__DATA__
▽

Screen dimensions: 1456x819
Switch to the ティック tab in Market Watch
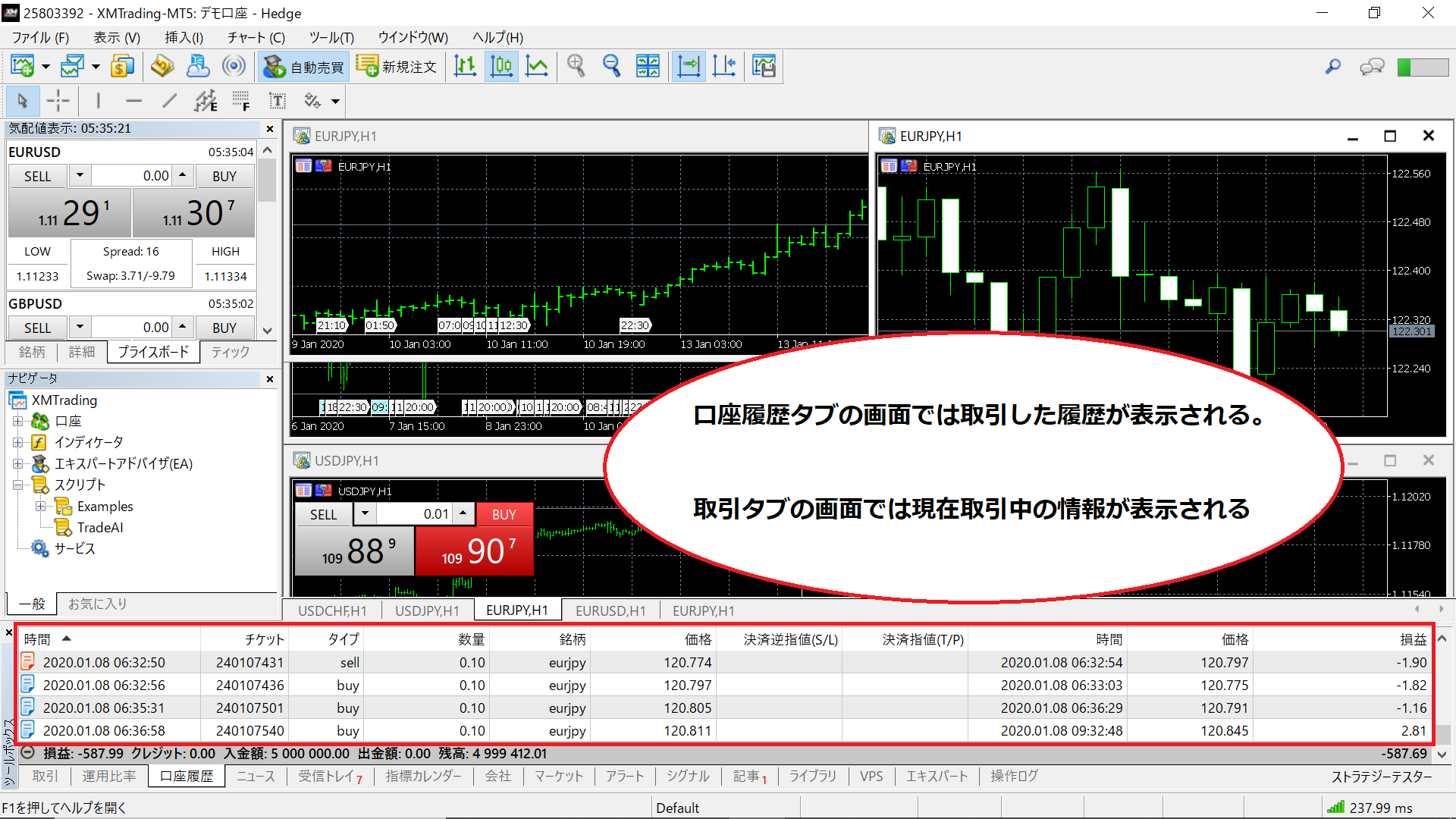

△
▽

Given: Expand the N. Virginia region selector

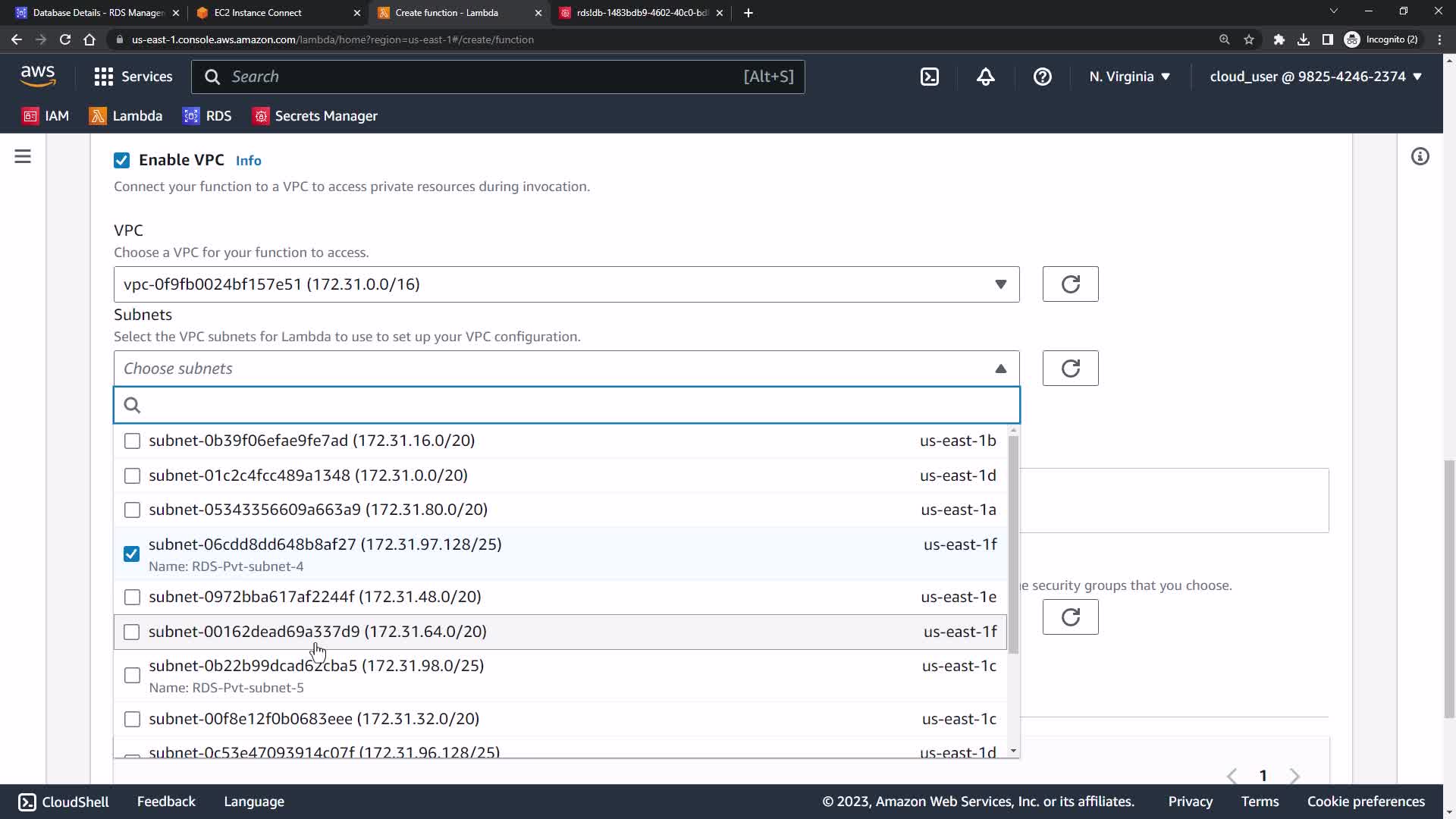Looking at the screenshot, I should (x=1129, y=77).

△
▽

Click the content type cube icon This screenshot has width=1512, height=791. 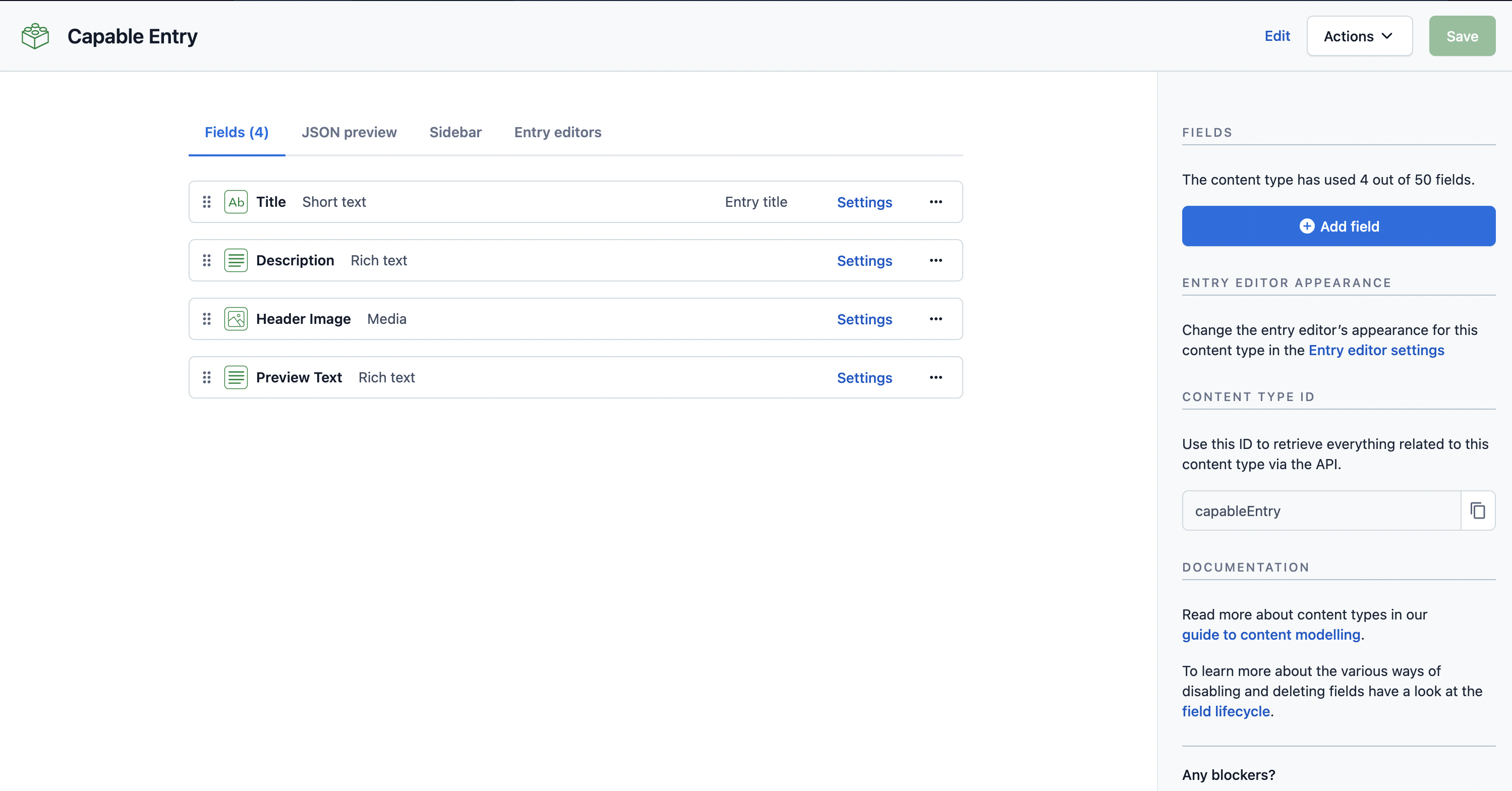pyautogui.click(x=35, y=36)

△

Looking at the data above, return every line from the one with "Screen dimensions: 1456x819" down to the one with "Switch to the ティック tab in Market Watch", exactly and inclusively.

__ANSWER SECTION__
Screen dimensions: 1456x819
Switch to the ティック tab in Market Watch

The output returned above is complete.